**PROMPT:**
Skip every image and restate the data word for word.

==== SUPPLIED ENTRIES

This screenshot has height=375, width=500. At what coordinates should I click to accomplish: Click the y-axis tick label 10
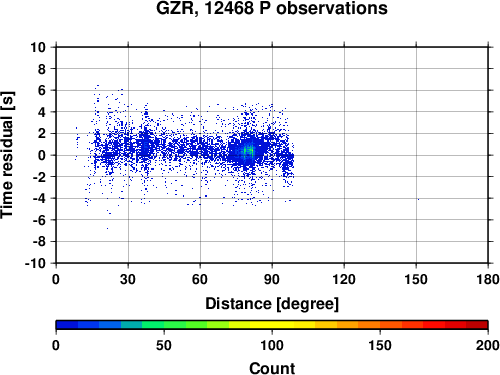click(x=38, y=47)
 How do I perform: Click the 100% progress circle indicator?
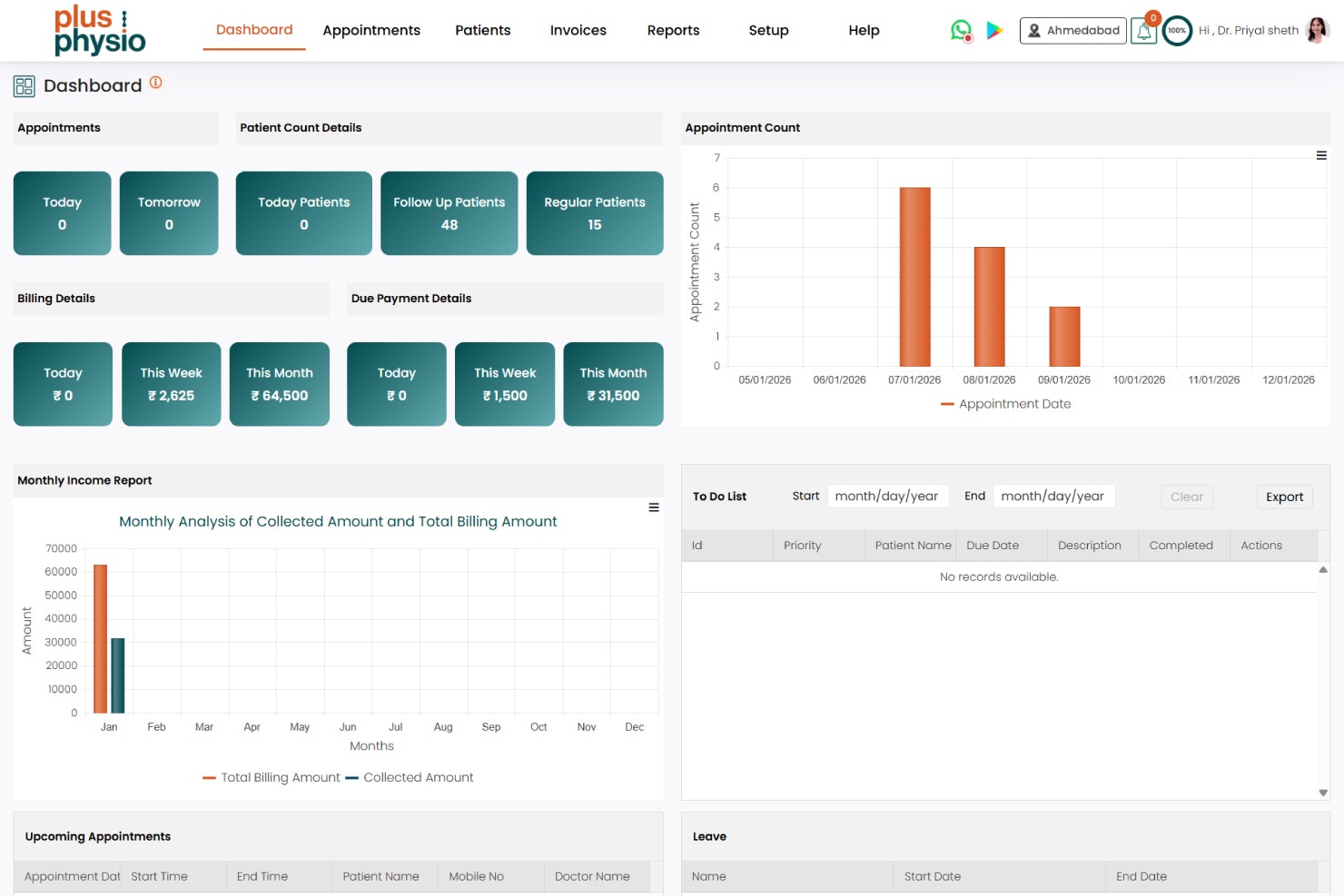point(1177,30)
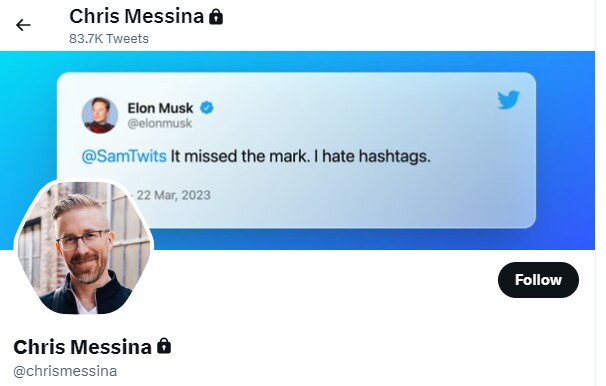Open Chris Messina's hexagonal profile photo
606x386 pixels.
point(84,247)
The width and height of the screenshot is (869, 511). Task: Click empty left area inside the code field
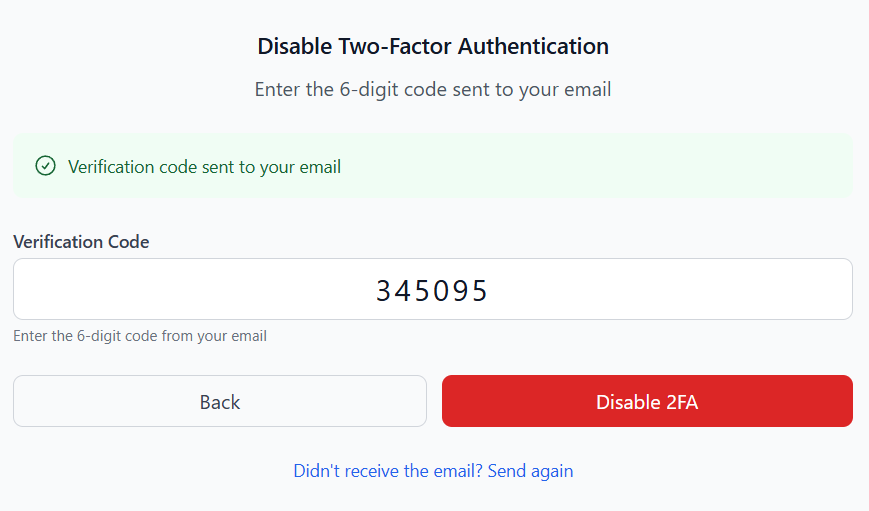click(x=150, y=290)
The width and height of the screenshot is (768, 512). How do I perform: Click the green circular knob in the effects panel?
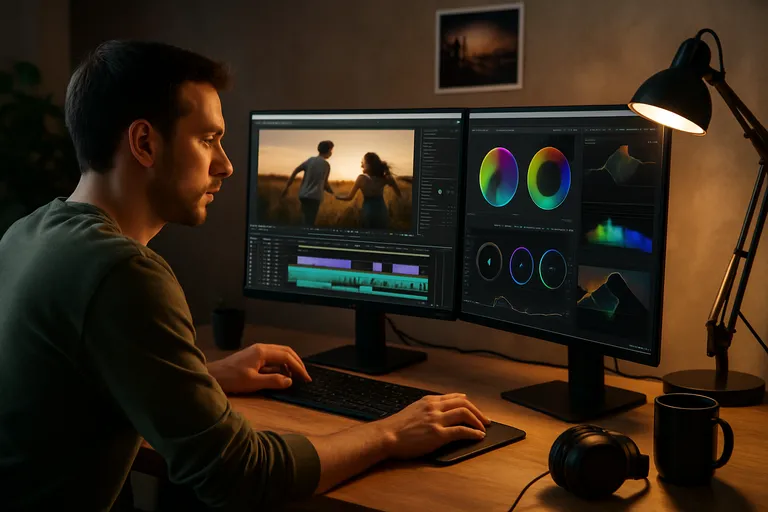coord(441,191)
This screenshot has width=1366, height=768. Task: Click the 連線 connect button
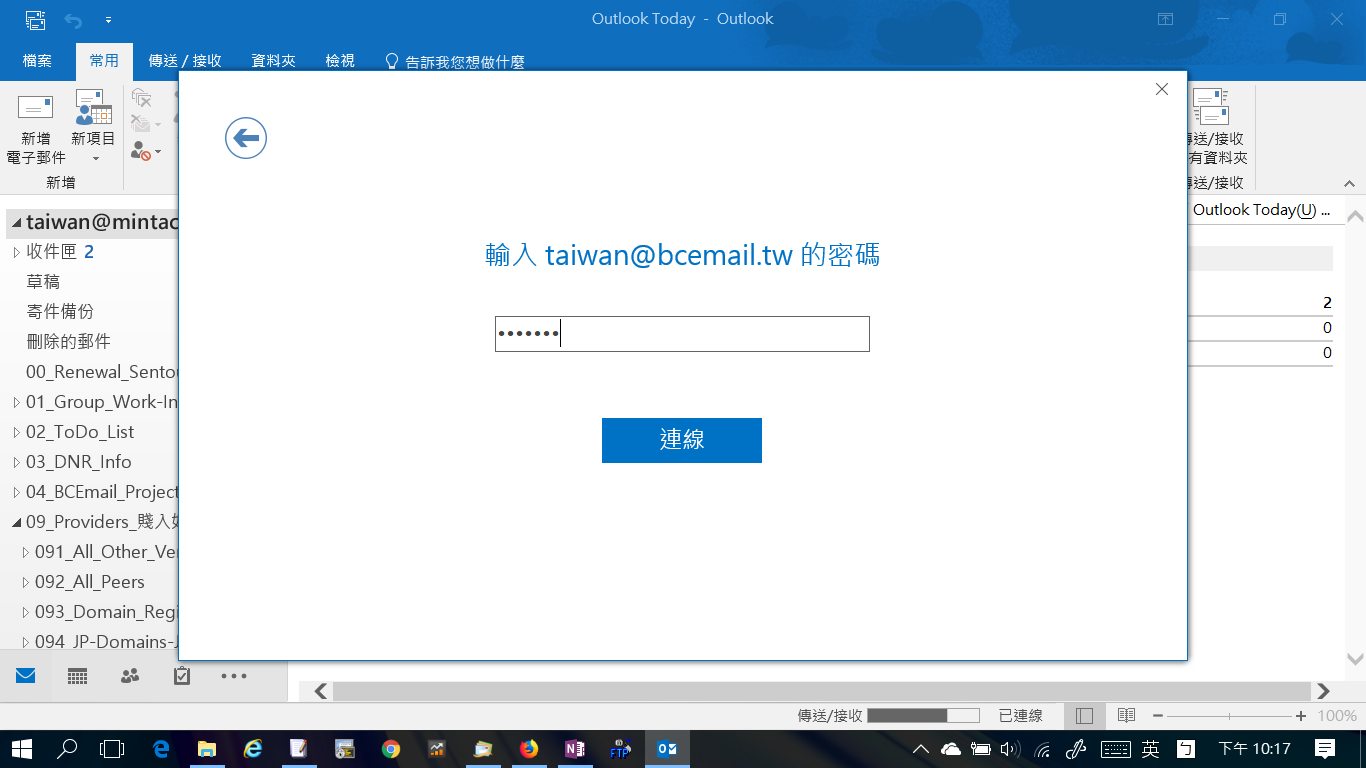click(681, 440)
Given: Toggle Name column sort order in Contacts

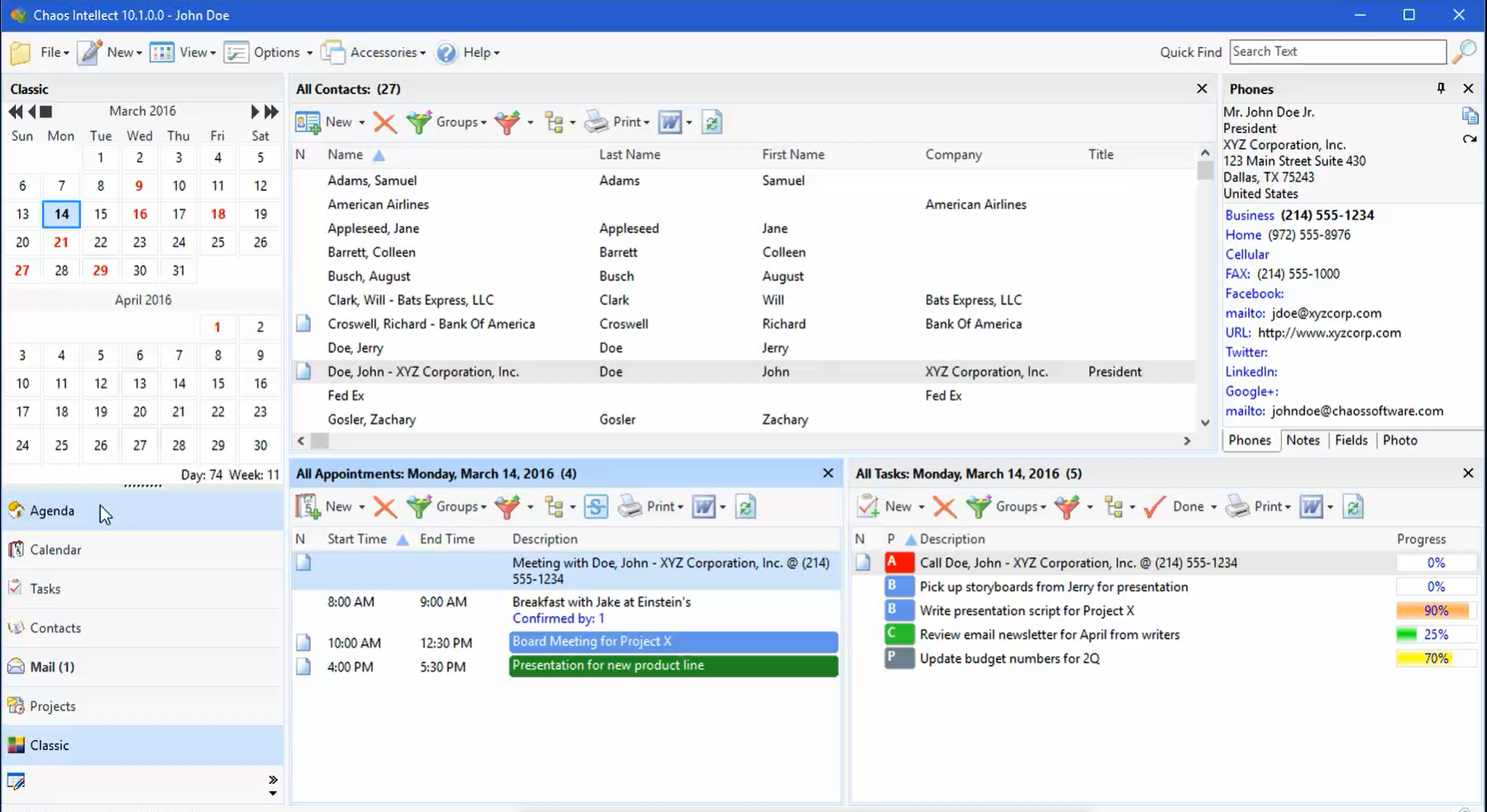Looking at the screenshot, I should (x=345, y=155).

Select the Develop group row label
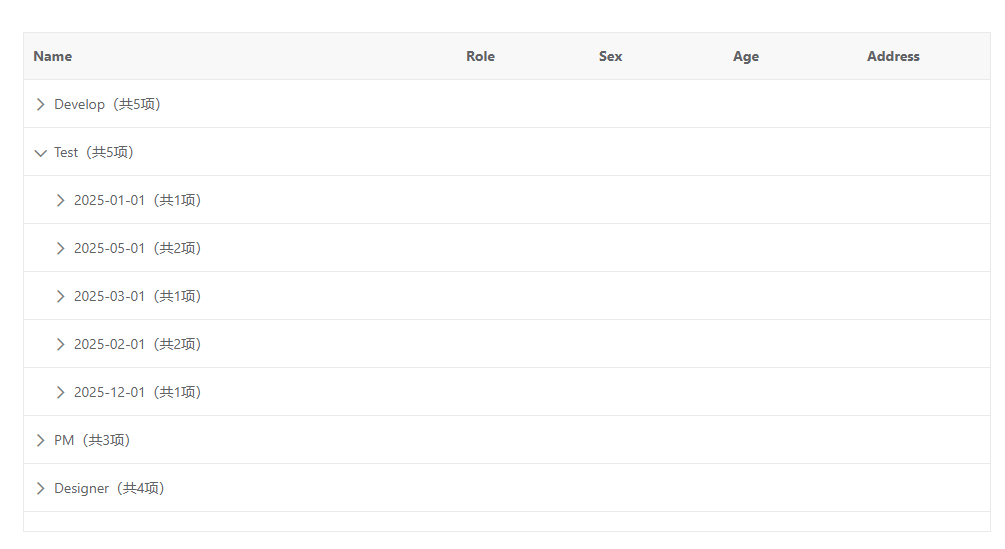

========

**EXERCISE RESULT:**
This screenshot has height=375, width=500. At what coordinates should I click to accomplish: Click the y-axis tick label 10
click(x=38, y=47)
 How do I perform: Click the 100% progress circle indicator?
point(1177,30)
Open Chris Messina's hexagonal profile photo
606x386 pixels.
point(84,247)
The width and height of the screenshot is (869, 511). Task: Click empty left area inside the code field
click(x=150, y=290)
The width and height of the screenshot is (768, 512). How do I perform: Click the green circular knob in the effects panel?
coord(441,191)
This screenshot has width=1366, height=768. Task: Click the 連線 connect button
click(681, 440)
Given: Toggle Name column sort order in Contacts

Looking at the screenshot, I should (x=345, y=155).

Select the Develop group row label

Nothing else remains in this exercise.